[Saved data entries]
■ ■ ■ ■

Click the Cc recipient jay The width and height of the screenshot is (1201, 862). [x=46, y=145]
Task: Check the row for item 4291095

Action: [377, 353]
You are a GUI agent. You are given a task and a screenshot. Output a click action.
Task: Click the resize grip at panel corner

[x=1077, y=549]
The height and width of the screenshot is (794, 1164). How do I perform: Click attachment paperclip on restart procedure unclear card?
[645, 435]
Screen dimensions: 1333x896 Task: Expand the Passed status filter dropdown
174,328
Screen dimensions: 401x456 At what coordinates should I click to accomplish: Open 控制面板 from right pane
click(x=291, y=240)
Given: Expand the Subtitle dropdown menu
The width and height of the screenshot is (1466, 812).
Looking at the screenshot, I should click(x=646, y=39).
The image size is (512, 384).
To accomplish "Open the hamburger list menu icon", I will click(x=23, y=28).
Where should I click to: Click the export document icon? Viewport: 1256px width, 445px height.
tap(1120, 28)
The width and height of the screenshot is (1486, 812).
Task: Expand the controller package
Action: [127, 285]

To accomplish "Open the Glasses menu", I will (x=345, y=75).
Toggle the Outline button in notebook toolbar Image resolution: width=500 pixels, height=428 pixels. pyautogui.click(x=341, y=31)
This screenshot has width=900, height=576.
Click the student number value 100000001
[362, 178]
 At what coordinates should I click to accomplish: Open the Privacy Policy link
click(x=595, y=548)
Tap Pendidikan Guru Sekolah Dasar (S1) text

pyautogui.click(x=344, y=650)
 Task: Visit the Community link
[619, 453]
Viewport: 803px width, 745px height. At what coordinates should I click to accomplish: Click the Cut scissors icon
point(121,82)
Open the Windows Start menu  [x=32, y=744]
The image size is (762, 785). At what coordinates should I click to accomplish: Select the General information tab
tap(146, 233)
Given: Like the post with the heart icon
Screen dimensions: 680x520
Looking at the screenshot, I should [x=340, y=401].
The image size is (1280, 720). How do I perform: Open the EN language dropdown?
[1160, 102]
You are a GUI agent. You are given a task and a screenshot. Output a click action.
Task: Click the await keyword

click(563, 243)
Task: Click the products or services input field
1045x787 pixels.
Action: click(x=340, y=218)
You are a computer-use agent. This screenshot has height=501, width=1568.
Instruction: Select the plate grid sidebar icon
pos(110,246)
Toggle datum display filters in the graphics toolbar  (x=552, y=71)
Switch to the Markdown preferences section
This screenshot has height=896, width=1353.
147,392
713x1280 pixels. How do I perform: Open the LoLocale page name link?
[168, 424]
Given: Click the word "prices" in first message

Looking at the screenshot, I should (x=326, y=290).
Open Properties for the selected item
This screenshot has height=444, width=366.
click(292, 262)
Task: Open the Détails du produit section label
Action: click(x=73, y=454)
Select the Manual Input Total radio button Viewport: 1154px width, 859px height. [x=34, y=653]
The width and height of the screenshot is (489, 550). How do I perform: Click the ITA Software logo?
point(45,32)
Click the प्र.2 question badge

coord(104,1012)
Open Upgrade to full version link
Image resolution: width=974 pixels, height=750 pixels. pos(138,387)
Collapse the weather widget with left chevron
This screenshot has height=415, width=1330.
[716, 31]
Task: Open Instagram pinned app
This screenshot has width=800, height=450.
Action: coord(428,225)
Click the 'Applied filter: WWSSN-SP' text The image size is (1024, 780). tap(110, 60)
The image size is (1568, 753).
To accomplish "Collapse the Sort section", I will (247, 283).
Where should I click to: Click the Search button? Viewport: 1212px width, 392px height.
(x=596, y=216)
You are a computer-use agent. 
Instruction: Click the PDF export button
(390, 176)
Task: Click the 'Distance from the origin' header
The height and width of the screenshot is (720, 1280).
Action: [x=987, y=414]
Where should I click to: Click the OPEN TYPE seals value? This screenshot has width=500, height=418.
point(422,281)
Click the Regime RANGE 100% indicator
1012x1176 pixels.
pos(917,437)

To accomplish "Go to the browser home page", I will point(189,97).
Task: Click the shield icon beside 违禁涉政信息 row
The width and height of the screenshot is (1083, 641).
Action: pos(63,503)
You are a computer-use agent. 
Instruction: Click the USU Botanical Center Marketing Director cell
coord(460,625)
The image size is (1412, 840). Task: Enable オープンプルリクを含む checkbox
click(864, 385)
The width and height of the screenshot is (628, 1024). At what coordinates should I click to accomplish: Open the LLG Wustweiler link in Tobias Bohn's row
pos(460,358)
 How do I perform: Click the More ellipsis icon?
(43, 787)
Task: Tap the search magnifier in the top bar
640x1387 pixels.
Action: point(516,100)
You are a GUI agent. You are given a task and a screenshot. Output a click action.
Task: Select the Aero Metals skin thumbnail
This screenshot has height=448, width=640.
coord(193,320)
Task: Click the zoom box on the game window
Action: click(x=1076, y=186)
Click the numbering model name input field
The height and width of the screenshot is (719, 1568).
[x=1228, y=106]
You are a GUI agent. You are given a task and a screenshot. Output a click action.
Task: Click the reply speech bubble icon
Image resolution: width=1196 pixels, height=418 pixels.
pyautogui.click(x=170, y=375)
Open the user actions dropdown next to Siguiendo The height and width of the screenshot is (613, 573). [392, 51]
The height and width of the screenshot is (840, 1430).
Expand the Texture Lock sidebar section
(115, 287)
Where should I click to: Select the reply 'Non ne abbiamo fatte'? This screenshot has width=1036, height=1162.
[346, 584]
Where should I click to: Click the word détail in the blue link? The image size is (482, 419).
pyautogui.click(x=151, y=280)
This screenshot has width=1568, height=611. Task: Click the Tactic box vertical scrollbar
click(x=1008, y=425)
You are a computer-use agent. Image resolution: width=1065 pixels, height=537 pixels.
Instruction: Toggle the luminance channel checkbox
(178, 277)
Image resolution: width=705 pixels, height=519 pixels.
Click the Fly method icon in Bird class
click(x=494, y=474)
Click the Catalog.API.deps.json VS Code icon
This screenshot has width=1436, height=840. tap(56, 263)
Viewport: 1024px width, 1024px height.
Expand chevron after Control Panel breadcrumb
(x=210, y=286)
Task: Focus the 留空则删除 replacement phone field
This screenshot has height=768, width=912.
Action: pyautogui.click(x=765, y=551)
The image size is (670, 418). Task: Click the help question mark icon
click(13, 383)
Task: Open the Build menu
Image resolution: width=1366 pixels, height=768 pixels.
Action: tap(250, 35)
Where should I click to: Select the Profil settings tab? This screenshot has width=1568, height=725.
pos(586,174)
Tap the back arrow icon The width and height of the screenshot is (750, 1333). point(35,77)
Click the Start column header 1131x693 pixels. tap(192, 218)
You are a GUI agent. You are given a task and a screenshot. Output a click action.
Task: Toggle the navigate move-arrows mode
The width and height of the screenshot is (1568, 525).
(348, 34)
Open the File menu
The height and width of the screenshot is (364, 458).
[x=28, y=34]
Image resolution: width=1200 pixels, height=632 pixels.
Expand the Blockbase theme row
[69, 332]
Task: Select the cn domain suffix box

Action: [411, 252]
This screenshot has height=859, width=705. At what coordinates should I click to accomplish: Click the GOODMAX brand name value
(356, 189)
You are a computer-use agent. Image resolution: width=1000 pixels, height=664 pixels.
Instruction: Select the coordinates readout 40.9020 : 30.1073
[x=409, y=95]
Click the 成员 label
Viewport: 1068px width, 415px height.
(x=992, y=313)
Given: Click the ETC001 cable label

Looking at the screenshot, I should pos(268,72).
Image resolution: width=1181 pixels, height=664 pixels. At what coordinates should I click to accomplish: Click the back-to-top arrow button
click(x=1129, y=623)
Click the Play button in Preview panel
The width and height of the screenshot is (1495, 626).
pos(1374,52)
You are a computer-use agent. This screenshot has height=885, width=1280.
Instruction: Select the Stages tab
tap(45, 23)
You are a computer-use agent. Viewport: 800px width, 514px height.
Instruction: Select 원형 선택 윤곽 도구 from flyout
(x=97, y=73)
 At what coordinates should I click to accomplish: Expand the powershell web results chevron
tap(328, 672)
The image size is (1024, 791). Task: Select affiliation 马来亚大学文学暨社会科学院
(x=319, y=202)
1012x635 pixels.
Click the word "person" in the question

■ ■ ■ ■

### Assigned task
Your answer must be the lines above from the one containing "Viewport: 1024px width, 1024px height." to the one containing "You are a computer-use agent. Viewport: 800px", both included, restated word for word.

### Task answer
Viewport: 1024px width, 1024px height.
Expand chevron after Control Panel breadcrumb
(x=210, y=286)
Task: Focus the 留空则删除 replacement phone field
This screenshot has height=768, width=912.
Action: pyautogui.click(x=765, y=551)
The image size is (670, 418). Task: Click the help question mark icon
click(13, 383)
Task: Open the Build menu
Image resolution: width=1366 pixels, height=768 pixels.
Action: tap(250, 35)
Where should I click to: Select the Profil settings tab? This screenshot has width=1568, height=725.
pos(586,174)
Tap the back arrow icon The width and height of the screenshot is (750, 1333). point(35,77)
Click the Start column header 1131x693 pixels. tap(192, 218)
You are a GUI agent. You are given a task and a screenshot. Output a click action.
Task: Toggle the navigate move-arrows mode
The width and height of the screenshot is (1568, 525).
(348, 34)
Open the File menu
The height and width of the screenshot is (364, 458).
[x=28, y=34]
Image resolution: width=1200 pixels, height=632 pixels.
Expand the Blockbase theme row
[69, 332]
Task: Select the cn domain suffix box

Action: [411, 252]
This screenshot has height=859, width=705. At what coordinates should I click to accomplish: Click the GOODMAX brand name value
(356, 189)
You are a computer-use agent. Image resolution: width=1000 pixels, height=664 pixels.
Instruction: Select the coordinates readout 40.9020 : 30.1073
[x=409, y=95]
Click the 成员 label
Viewport: 1068px width, 415px height.
(x=992, y=313)
Given: Click the ETC001 cable label

Looking at the screenshot, I should pos(268,72).
Image resolution: width=1181 pixels, height=664 pixels. At what coordinates should I click to accomplish: Click the back-to-top arrow button
click(x=1129, y=623)
Click the Play button in Preview panel
The width and height of the screenshot is (1495, 626).
pos(1374,52)
You are a computer-use agent. This screenshot has height=885, width=1280.
Instruction: Select the Stages tab
tap(45, 23)
You are a computer-use agent. Viewport: 800px width, 514px height.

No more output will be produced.